Wexford and Clare focus on top tier

THE CURTAIN-raiser to Sunday’s Division One hurling league final at Semple Stadium in Thurles carries far greater significance…

THE CURTAIN-raiser to Sunday’s Division One hurling league final at Semple Stadium in Thurles carries far greater significance than the main event. According to Wexford manager Colm Bonner, defeat to Ger O’Loughlin’s Clare may cause irreparable damage to the sport in a county that last won an All-Ireland title in 1996.

The winner gets promoted. The loser remains mired in the doldrums for another campaign, which would be Wexford’s third season out of the top flight. The gap is monumental, both managers agree, and Bonner simply stated their failure to return to Division One is “killing hurling” in Wexford.
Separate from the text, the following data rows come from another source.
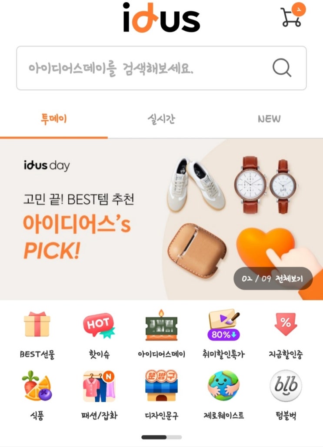This screenshot has height=447, width=323.
Task: Open the 취미할인특가 80% icon
Action: click(224, 324)
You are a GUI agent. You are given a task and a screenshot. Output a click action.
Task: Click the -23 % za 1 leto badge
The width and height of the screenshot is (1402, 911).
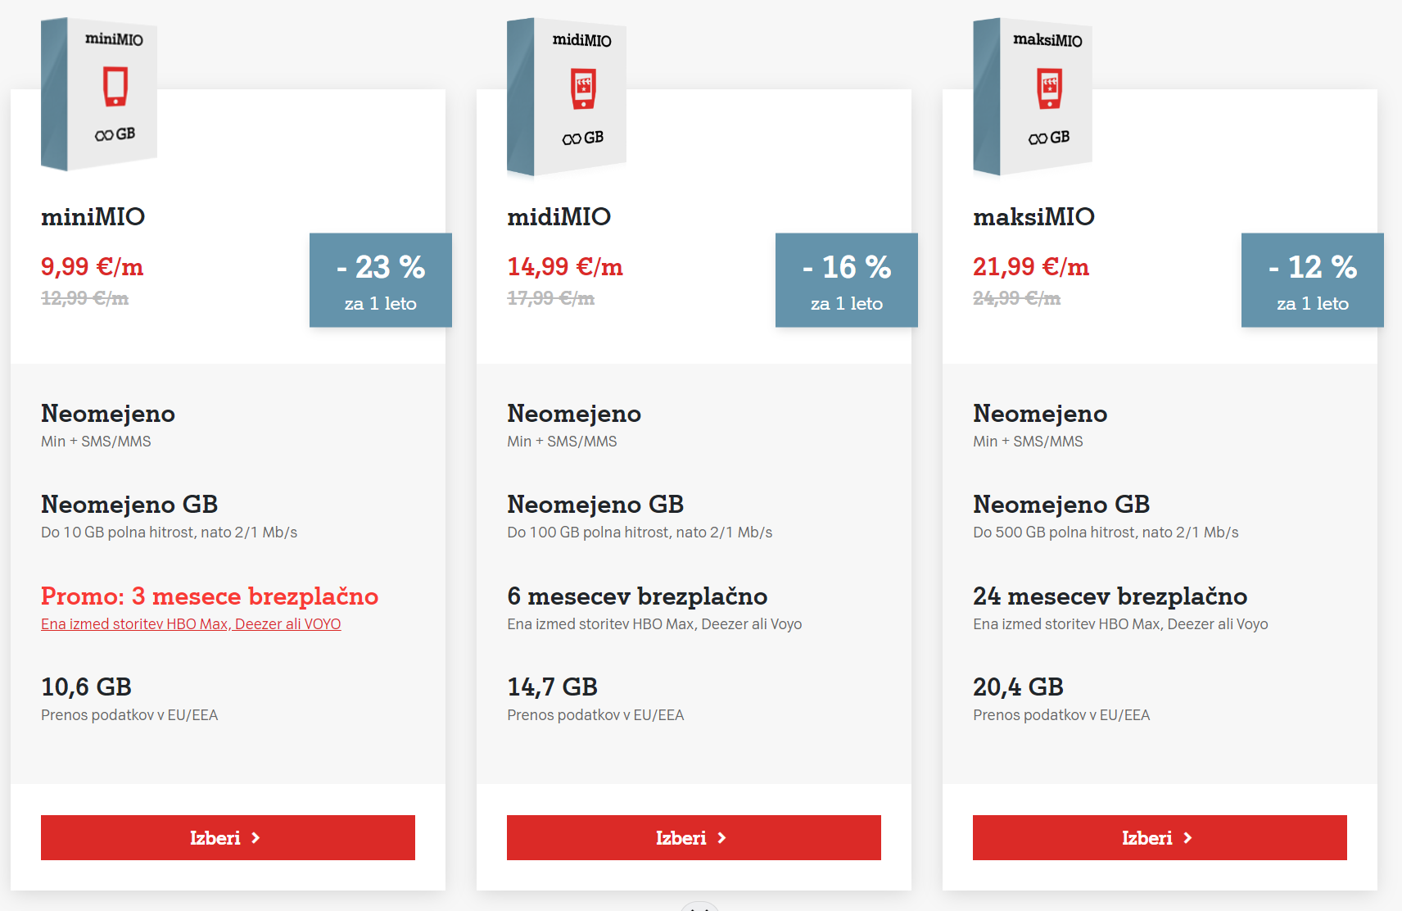click(x=381, y=280)
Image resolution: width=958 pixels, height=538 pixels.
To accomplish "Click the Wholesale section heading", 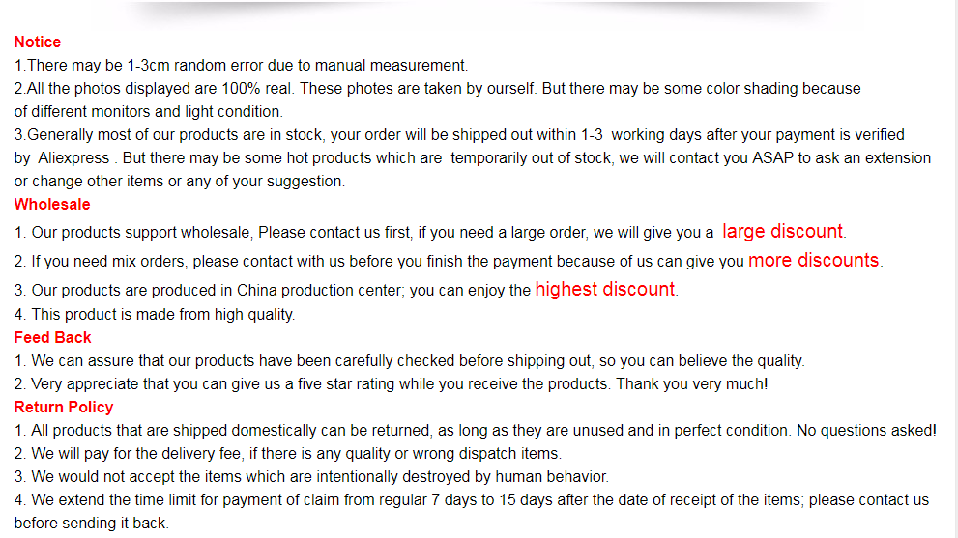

The man once known as “The Sparrow” during his heyday scuttling around for the great Clare team of the 1990s agrees: “I feel for counties that have a proud tradition in hurling, if you remain in Division Two the interest level drops considerably,” said O’Loughlin.

“We’ve seen that in Clare over the last couple of months, attendances were poor and that. Obviously the GAA have to have a serious look at that kind of thing because we need to be playing Division One hurling to generate senior talent. We have an up and coming under-21 team that I think would benefit and hurling would be the better for it if we could be playing in Division One.”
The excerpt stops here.